Texte source:
● ● ● ● ● ● ●

ZAC du Belvédère
Programme « La ville pour les hommes » – Résidence Plein Ciel
La première phase, baptisée « La ville pour les hommes », voit le jour entre 1976 et 1978. Elle correspond à la création de 331 appartements locatifs, dans un contexte de forte pression démographique à l’échelle de l’agglomération dijonnaise. L’objectif est alors de rompre avec la logique des grands ensembles monolithiques, en proposant un quartier dense mais structuré par une diversité de formes d’habitat : logements collectifs de hauteur modérée, habitat intermédiaire et maisons individuelles s’y côtoient. L’implantation des bâtiments épouse la topographie du site, privilégiant les volumes étagés, les terrasses et les vues ouvertes sur le paysage, afin d’ancrer l’habitat dans son environnement naturel.
Un principe architectural fort organise l’ensemble : celui du cube, qui permet une grande variété de compositions (complet, ouvert, arrondis, …) et évite toute impression de répétition. Les bâtiments s’articulent autour de cheminements piétons, de placettes et d’espaces publics, favorisant la lisibilité du quartier et la qualité des usages quotidiens.

● ● ● ● ● ● ●

Données fournies:
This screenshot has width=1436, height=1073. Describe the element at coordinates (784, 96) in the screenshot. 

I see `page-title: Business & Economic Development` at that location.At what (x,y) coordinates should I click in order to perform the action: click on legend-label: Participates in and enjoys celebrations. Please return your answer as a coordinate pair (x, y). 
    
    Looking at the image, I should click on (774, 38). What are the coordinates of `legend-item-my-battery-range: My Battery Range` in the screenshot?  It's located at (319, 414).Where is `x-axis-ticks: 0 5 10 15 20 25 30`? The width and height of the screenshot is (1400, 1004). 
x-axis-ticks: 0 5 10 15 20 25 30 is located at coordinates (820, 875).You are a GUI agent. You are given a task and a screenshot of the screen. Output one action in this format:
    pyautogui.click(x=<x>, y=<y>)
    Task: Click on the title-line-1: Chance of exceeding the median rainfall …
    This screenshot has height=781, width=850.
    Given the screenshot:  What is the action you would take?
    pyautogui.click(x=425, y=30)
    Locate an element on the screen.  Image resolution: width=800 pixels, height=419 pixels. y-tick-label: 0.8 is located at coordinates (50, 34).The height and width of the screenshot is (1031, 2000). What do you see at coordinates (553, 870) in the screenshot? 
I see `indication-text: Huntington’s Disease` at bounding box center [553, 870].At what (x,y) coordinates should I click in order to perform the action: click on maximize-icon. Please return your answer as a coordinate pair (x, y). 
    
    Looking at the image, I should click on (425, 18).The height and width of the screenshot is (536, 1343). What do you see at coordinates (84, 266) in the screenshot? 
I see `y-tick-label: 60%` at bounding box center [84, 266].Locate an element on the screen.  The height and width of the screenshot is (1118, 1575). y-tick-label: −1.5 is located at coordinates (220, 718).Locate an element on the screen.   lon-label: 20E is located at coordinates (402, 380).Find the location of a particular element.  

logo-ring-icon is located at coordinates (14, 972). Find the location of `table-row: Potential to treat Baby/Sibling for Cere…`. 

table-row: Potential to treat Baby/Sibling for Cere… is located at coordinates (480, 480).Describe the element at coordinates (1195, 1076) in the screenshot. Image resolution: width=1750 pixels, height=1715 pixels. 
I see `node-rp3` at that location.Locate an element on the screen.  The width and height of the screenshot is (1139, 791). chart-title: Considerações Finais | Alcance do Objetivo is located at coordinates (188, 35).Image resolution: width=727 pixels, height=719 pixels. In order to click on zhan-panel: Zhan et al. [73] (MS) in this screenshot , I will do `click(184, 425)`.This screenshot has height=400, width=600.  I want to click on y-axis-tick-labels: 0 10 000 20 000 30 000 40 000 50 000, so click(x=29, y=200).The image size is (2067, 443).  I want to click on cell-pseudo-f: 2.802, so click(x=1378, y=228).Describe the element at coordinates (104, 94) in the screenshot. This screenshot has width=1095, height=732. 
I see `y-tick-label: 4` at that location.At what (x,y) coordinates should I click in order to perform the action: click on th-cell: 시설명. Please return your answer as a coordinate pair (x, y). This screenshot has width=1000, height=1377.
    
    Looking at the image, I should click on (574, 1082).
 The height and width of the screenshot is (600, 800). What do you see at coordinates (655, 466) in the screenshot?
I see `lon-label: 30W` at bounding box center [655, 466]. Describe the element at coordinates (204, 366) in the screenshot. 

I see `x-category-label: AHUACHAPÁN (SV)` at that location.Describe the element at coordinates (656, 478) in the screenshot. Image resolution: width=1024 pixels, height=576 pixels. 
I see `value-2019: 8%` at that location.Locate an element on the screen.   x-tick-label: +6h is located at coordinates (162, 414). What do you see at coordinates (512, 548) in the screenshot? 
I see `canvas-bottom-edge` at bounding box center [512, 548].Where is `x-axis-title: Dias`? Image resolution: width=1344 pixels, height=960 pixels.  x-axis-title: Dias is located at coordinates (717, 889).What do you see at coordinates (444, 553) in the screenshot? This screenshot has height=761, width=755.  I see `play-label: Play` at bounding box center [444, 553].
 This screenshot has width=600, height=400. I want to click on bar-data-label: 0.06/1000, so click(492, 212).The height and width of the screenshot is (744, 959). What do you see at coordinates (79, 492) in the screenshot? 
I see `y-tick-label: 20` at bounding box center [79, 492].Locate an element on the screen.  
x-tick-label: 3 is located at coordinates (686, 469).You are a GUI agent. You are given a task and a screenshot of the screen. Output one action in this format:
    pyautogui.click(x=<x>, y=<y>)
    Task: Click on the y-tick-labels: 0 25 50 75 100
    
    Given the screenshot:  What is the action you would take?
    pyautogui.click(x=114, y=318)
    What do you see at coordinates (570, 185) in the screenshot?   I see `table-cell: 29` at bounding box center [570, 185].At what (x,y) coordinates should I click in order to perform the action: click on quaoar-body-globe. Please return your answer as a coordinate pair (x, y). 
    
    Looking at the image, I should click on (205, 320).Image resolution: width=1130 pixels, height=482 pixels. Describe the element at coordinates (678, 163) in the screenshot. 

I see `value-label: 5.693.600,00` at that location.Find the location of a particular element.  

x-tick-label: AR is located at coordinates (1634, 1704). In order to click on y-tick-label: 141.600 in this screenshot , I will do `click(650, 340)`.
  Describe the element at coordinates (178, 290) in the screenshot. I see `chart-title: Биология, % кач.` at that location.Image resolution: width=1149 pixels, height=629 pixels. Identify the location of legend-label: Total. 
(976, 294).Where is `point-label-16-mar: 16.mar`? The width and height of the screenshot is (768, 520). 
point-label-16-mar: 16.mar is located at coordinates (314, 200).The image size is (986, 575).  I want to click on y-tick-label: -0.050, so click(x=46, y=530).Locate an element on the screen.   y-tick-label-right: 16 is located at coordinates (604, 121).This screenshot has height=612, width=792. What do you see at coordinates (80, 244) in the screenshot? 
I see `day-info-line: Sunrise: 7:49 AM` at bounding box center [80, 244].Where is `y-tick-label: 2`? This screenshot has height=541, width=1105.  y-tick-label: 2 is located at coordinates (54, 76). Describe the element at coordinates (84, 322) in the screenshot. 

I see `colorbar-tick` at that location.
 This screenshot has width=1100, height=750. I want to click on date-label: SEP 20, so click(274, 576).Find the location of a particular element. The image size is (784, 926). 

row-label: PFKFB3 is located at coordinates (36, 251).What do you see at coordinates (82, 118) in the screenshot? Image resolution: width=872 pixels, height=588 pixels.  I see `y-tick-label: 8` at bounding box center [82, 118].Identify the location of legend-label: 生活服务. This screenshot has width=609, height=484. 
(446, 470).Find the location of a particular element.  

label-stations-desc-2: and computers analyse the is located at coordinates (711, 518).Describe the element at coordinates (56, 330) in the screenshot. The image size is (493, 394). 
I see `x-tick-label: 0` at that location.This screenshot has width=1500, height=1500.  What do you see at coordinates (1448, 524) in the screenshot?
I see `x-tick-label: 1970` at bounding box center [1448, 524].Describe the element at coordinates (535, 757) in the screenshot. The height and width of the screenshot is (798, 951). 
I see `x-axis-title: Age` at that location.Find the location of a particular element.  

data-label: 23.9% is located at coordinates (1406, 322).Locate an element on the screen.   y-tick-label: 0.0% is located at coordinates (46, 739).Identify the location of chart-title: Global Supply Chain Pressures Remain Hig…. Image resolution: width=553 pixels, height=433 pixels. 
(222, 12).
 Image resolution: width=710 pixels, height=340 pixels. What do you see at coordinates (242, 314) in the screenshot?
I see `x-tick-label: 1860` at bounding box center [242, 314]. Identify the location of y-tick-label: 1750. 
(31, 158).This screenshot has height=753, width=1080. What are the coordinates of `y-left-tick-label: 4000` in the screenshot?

● ● ● ● ● ● ●

À vous:
Selon le texte sur la ZAC du Belvédère, quel avantage justifie le recours au principe du cube pour organiser l'ensemble ? Répondez en une à trois phrases. Appuyez-vous uniquement sur le texte source.

Corrigé:
Le principe du cube offre une grande variété de compositions (complet, ouvert, arrondis). Il évite ainsi toute impression de répétition dans l'ensemble.